As soon as she stopped invoking the Holy Trinity, they calmed down, and he began to talk. He told her about his difficult journey over the moor the day before yesterday in the teeth of the wind and the rain, and how it was dark by the time he came down off the mountain, with the river unsafe, so that he sought shelter for the night at Syðrivík. He was exhausted and in a bad state, and the widow made him go to bed at once. To get the chill out of him she gave him some brennivín in his coffee. But when he woke up in the morning he was feeling very odd, he did not really know what it was, there was such a feeling of strangeness about everything, a feeling of desolation, he felt as if he were hanging by a thread, and the pounding of the surf was the heartbeat of this place. He felt as if the ocean were reigning in this house, and he had no control of himself any more and began to shiver. He had not the slightest idea what it was that was affecting his actions, but one thing was certain. He got out of bed and into another bed, and in it there lay a young girl who was learning her catechism, and he turned down the lamp and took her catechism from her.
“And then what?” asked the wife.
“She was practically naked,” he said, unnaturally calm.

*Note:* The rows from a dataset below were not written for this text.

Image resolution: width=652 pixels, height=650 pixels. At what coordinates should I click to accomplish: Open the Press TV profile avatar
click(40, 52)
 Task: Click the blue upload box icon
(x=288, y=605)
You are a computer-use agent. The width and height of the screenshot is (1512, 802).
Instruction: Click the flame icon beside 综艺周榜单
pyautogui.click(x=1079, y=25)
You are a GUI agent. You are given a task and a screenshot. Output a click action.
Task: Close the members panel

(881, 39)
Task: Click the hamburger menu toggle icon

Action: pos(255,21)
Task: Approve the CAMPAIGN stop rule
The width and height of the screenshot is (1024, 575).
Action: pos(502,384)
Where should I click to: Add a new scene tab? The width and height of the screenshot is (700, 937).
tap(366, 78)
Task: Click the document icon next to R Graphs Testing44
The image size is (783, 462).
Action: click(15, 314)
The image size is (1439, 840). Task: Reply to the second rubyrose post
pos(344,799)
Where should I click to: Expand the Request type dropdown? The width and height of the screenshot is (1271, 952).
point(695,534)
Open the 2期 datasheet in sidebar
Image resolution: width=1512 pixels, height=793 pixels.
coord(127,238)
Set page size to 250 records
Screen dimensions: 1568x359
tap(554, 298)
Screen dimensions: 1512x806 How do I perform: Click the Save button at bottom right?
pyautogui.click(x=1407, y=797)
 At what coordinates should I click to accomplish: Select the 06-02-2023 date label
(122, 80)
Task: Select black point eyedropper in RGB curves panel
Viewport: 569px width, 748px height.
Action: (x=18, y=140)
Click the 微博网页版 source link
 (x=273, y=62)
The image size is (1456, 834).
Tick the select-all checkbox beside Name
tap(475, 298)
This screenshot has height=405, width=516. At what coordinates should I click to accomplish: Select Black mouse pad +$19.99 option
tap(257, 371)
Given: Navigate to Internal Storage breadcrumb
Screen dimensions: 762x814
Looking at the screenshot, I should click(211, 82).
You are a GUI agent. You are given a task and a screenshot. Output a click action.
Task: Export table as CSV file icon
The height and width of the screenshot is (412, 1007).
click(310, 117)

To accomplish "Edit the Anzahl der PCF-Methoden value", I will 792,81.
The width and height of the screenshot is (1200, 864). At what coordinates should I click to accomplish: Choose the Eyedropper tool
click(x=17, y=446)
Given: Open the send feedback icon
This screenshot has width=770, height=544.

“And then?” asked the wife.
“It’s really extraordinarily simple to be human,” he said. “I’ve never understood how it’s possible to think of guilt and sin and suchlike in connection with human life; and yet I think it’s even more ridiculous to imagine the god being angry in connection with it.”
“What did you do?” asked the wife.
“Do?” he repeated. “Wha
t does anyone do? One lives. That’s all. Is there anything more natural? Is there anything more simple? On the other hand, it certainly wasn’t very prudent of me to go to the girl. The Conscience of the Nation passed by just now and wanted to carve a blood-eagle on my back.”
“Who was the girl?” asked the wife.
“One of my pupils,” he said. “Jasína Gottfreðlína.”
“I knew it!” said the wife. “Do you think I hadn’t noticed those mare’s eyes of hers? Creatures like that should be flogged beforehand.”
“There’s no point in speaking ill of this young girl,” he said. “And there’s no question of flogging anyone, before or after. To do something is just as right as not to do something; to be is just as right as not to be. Let’s not concern ourselves with the fact that the gods that man has created are stupid and imperfect, and their laws likewise. The problem is to know how to behave prudently in conformity with human society; and that’s something I have never known how to do in anything. This ignorance has often cost me dear, but seldom have things looked as black as they do now. A dark shadow may fall over this little cottage of ours, Jarþrúður.”
What surprised the poet most was that when he had confessed to his wife she did not rage or storm or invoke the gods, but received this information with the same kind of stoical calm as the natural death of a child. After some thought she asked if he suspected that something would be done in the matter.
He told her that the lighthouse keeper must have spent the night at his sister’s, on his way home from the trading station; and he had just passed by on his way to the bailiff’s.
The wife was silent for a while, and then asked, “How’s the river today?”